• MATERIAL FOR THE TASK
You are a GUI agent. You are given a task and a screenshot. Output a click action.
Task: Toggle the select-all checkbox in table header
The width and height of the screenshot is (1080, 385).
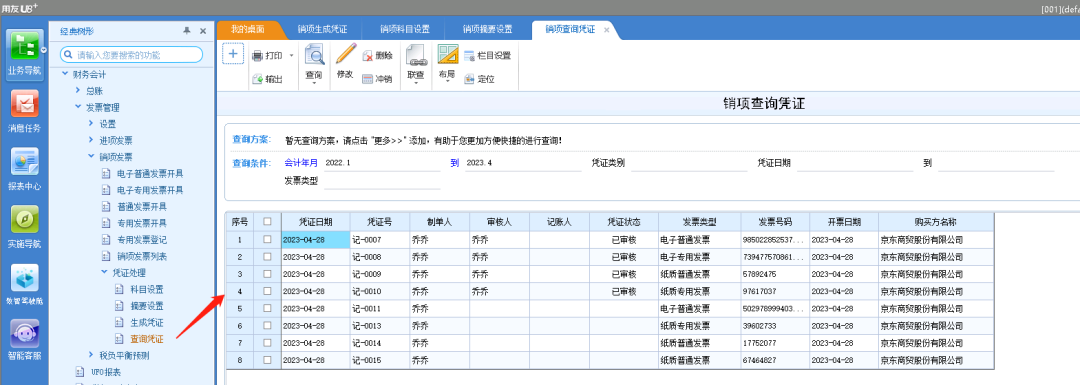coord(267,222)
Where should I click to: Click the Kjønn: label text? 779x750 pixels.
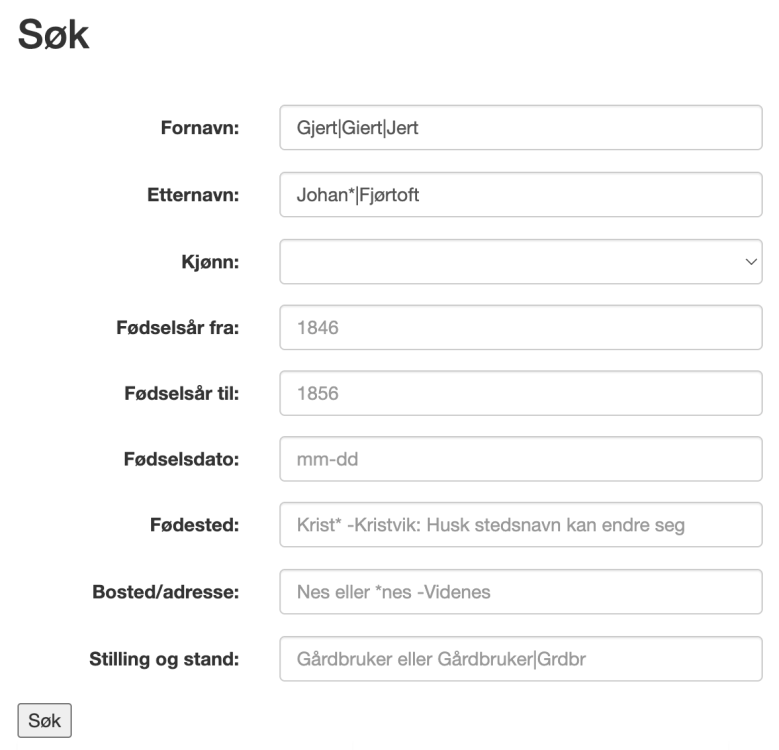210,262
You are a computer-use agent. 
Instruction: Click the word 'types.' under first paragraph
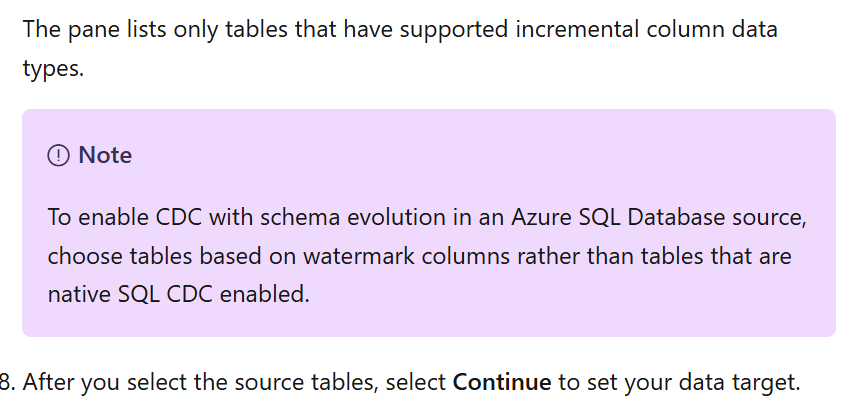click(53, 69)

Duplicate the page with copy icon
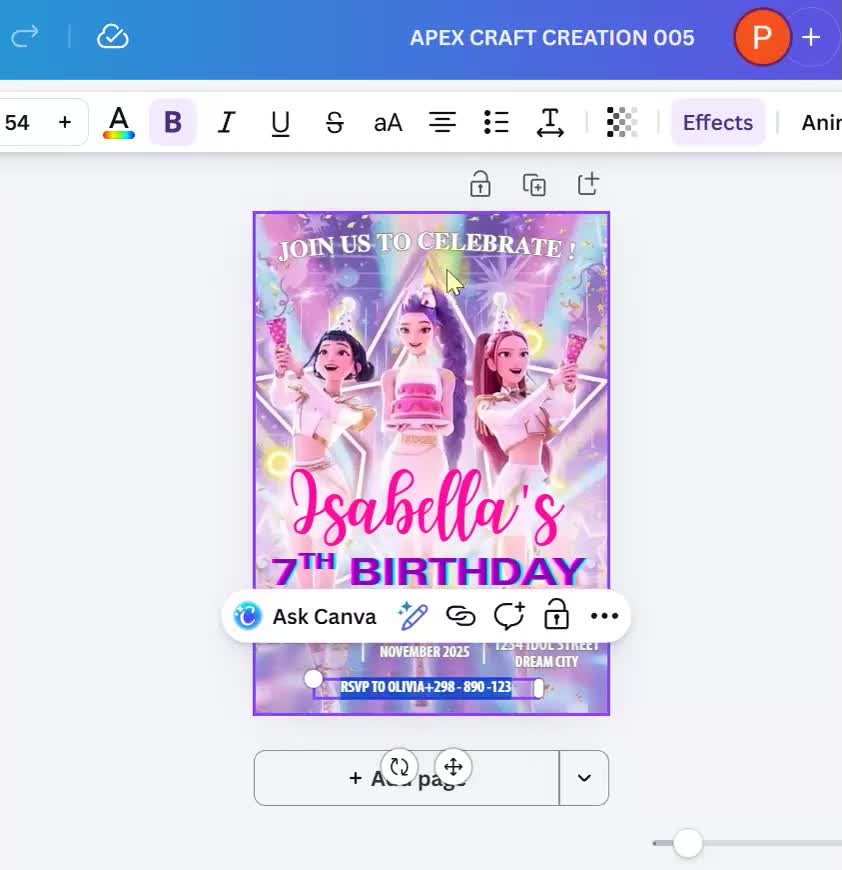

• WHAT YOU NEED TO DO
Reproduce only the lines between the line with "Task: Toggle the" and the final line of the records, both included, so that the copy matches them exactly and contains no pictures.

• ANSWER FOR THE TASK
Task: Toggle the select-all checkbox in table header
The width and height of the screenshot is (1080, 385).
coord(267,222)
Where should I click to: Click the Kjønn: label text? 779x750 pixels.
210,262
You are a computer-use agent. 
Instruction: Click the word 'types.' under first paragraph
click(53, 69)

Duplicate the page with copy icon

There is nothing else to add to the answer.